Morigerar los efectos existenciales del cambio climático debido al calentamiento global requerirá de grandes cantidades de dinero en forma de gasto -no inversión- ya que, de no encarar una reconversión energética (inversión), al menos habrá que ver cómo paliar sus efectos catastróficos para algunas ciudades y regiones enteras (gasto).

Se necesita gastar más; no menos. Así que, reducir los ingresos no parece ser el camino apropiado. Por el contrario, hay que desarrollar un esquema progresivo y racional. Pero no reducirlos. Mucho menos eliminarlos.

Impuestos y crecimiento

Un sistema de impuestos progresivos -reales- es lo que salvará a las democracias y a las economías de las distorsiones y los peligros de una espiral de desigualdad creciente desaforada. No hay ninguna razón por la cual los salarios de los trabajadores deban estar gravados a una tasa más alta que el capital. Los plomeros, carpinteros y obreros del mundo no deberían pagar una tasa más alta por sus trabajos que la renta que obtiene el capital; las pequeñas tiendas familiares no deberían pagar una tasa más alta que las corporaciones más ricas del mundo.

Así, lo primero es establecer un sistema fiscal progresivo que genere los ingresos necesarios para una economía del siglo XXI en una cantidad que deberá ser mayor que la media del siglo XX; el período de mayor crecimiento económico mundial.

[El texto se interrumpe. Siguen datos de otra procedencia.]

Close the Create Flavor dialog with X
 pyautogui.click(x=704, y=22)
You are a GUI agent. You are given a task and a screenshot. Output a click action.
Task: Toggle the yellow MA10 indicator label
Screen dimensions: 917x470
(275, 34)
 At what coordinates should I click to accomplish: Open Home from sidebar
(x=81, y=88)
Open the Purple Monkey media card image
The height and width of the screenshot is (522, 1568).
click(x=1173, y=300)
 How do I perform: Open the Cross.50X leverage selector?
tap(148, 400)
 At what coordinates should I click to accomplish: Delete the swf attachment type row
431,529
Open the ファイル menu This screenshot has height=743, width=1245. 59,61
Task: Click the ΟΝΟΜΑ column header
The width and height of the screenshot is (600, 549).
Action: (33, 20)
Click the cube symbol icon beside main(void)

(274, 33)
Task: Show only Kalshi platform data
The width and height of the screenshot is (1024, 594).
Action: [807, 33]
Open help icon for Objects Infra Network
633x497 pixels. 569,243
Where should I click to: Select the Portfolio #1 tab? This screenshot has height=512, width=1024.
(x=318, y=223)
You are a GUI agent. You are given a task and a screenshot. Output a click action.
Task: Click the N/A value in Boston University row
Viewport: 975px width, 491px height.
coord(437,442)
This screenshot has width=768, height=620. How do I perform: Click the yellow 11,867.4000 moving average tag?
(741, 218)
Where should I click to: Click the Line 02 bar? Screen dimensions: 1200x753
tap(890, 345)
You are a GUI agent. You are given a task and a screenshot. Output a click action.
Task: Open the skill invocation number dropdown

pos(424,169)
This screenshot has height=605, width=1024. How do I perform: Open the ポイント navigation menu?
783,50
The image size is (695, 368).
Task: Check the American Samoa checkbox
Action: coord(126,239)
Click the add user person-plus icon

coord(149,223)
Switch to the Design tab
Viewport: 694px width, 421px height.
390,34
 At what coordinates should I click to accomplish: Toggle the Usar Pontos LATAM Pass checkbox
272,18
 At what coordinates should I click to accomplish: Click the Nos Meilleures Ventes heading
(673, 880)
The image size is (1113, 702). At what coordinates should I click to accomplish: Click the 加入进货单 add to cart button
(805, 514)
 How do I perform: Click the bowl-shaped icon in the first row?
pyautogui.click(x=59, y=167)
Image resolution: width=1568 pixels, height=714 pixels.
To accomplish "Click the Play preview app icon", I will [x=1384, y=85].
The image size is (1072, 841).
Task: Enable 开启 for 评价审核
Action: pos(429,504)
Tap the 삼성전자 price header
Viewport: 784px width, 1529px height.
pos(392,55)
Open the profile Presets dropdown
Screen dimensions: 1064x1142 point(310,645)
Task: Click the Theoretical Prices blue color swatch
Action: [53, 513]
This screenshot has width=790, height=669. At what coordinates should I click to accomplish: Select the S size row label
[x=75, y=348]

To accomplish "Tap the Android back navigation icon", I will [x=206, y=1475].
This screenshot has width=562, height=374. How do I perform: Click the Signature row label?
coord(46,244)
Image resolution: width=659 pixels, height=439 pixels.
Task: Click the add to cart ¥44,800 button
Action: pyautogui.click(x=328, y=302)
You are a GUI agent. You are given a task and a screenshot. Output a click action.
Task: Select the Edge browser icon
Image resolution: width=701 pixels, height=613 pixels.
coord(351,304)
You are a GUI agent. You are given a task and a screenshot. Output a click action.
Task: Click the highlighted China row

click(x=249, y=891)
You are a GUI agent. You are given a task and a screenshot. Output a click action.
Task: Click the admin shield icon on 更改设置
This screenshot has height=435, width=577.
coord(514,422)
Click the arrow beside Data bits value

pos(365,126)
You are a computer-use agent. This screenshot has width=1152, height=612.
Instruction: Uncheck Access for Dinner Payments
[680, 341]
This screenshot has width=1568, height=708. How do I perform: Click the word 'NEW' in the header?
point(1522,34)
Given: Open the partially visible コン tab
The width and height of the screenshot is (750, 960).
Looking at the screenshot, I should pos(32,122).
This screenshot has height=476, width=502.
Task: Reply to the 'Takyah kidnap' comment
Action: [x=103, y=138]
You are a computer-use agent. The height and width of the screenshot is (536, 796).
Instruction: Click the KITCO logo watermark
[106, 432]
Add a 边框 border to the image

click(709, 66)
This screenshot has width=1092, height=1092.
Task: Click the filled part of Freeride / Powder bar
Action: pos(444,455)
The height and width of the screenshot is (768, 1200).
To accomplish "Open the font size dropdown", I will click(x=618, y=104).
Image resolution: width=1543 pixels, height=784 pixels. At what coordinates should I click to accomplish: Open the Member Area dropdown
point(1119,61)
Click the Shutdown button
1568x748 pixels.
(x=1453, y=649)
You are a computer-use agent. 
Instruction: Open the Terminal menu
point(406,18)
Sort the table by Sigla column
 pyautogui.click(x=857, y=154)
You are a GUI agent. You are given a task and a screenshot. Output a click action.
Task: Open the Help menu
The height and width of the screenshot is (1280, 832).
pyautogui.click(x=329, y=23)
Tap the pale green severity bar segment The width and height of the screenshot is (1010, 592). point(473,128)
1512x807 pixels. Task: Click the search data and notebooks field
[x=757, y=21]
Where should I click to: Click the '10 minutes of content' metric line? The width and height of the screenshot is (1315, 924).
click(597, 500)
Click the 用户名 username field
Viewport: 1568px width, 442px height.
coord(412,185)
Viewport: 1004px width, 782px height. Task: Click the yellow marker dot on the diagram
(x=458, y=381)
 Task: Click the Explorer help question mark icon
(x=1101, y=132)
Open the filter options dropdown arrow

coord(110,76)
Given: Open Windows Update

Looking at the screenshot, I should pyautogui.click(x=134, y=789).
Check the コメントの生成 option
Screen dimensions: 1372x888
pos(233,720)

Sea cual sea el camino que se elija para instrumentar los cambios, es importante saber que sí existe una alternativa a la política fiscal actual. En lugar de un modelo que limite la capacidad de los Estados soberanos para protegerse contra la fuga de capitales y la evasión fiscal, los gobiernos deberían implementar un modelo fiscal que busque una mayor justicia tributaria y que asegure más equidad.

De eliminar el Estado, el capitalismo se devorará a sí mismo. Permitir que los Estados recauden su parte justa de ingresos en forma de impuestos no implica inaugurar una era distópica de gobiernos opresivos. Por el contrario, fortalecer al Estado devolverá al capitalismo a un mejor camino, uno en el que los mercados funcionen en interés de las sociedades que los producen y no al revés; y donde los beneficios de la actividad económica no queden restringidos a una élite cada vez más pequeña y poderosa. No encarar estas reformas podría significar seguir por un camino que, inexorablemente, seguirá carcomiendo los cimientos de la sociedad. Ojalá podamos comprenderlo a tiempo. Ojalá.

(*) El uróboro es un antiguo símbolo que representa una serpiente o dragón comiéndose su propia cola, formando un círculo.